*** Opening INPUT ***
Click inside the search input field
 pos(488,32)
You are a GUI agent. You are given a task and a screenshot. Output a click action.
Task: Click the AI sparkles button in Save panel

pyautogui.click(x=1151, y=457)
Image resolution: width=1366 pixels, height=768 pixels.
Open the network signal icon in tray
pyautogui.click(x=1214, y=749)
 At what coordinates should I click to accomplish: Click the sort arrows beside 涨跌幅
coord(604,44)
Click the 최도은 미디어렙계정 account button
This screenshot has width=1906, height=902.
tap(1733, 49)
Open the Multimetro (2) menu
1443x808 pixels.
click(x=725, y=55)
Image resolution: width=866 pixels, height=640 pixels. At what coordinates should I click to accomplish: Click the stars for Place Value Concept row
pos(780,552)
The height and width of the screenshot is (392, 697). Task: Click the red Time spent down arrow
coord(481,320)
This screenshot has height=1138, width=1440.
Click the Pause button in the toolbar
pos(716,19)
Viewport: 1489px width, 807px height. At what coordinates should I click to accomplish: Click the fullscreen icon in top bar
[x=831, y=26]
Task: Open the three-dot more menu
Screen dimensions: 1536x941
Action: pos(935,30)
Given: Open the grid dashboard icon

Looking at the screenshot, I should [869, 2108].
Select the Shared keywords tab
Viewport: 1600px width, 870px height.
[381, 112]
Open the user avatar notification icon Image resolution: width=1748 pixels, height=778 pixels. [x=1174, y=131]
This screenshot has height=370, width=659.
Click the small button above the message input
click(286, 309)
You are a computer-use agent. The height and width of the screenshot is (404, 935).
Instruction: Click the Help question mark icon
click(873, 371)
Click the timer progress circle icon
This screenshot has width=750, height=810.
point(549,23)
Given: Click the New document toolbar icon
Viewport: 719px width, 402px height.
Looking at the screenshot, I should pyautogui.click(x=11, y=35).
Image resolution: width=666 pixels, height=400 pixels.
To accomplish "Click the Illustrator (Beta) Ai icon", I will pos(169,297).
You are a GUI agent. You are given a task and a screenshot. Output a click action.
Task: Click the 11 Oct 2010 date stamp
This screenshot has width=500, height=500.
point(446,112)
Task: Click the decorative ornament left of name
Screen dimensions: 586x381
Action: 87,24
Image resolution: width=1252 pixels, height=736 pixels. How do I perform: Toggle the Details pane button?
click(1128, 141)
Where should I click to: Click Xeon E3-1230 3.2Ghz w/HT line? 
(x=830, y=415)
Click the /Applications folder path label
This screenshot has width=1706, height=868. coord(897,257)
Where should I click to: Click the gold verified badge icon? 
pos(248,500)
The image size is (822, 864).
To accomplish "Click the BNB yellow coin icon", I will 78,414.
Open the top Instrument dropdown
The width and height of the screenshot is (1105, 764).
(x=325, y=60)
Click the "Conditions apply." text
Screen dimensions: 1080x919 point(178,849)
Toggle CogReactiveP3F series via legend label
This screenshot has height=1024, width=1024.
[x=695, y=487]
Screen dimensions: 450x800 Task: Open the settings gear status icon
*** Closing INPUT ***
* _TASK_
Would you output, from the records above, exactly the run of lines that starts at the line containing "Image resolution: width=666" and ends at the line containing "Task: Click the decorative", and only that run?

* _OUTPUT FOR THIS EXERCISE_
Image resolution: width=666 pixels, height=400 pixels.
To accomplish "Click the Illustrator (Beta) Ai icon", I will pos(169,297).
You are a GUI agent. You are given a task and a screenshot. Output a click action.
Task: Click the 11 Oct 2010 date stamp
This screenshot has width=500, height=500.
point(446,112)
Task: Click the decorative ornament left of name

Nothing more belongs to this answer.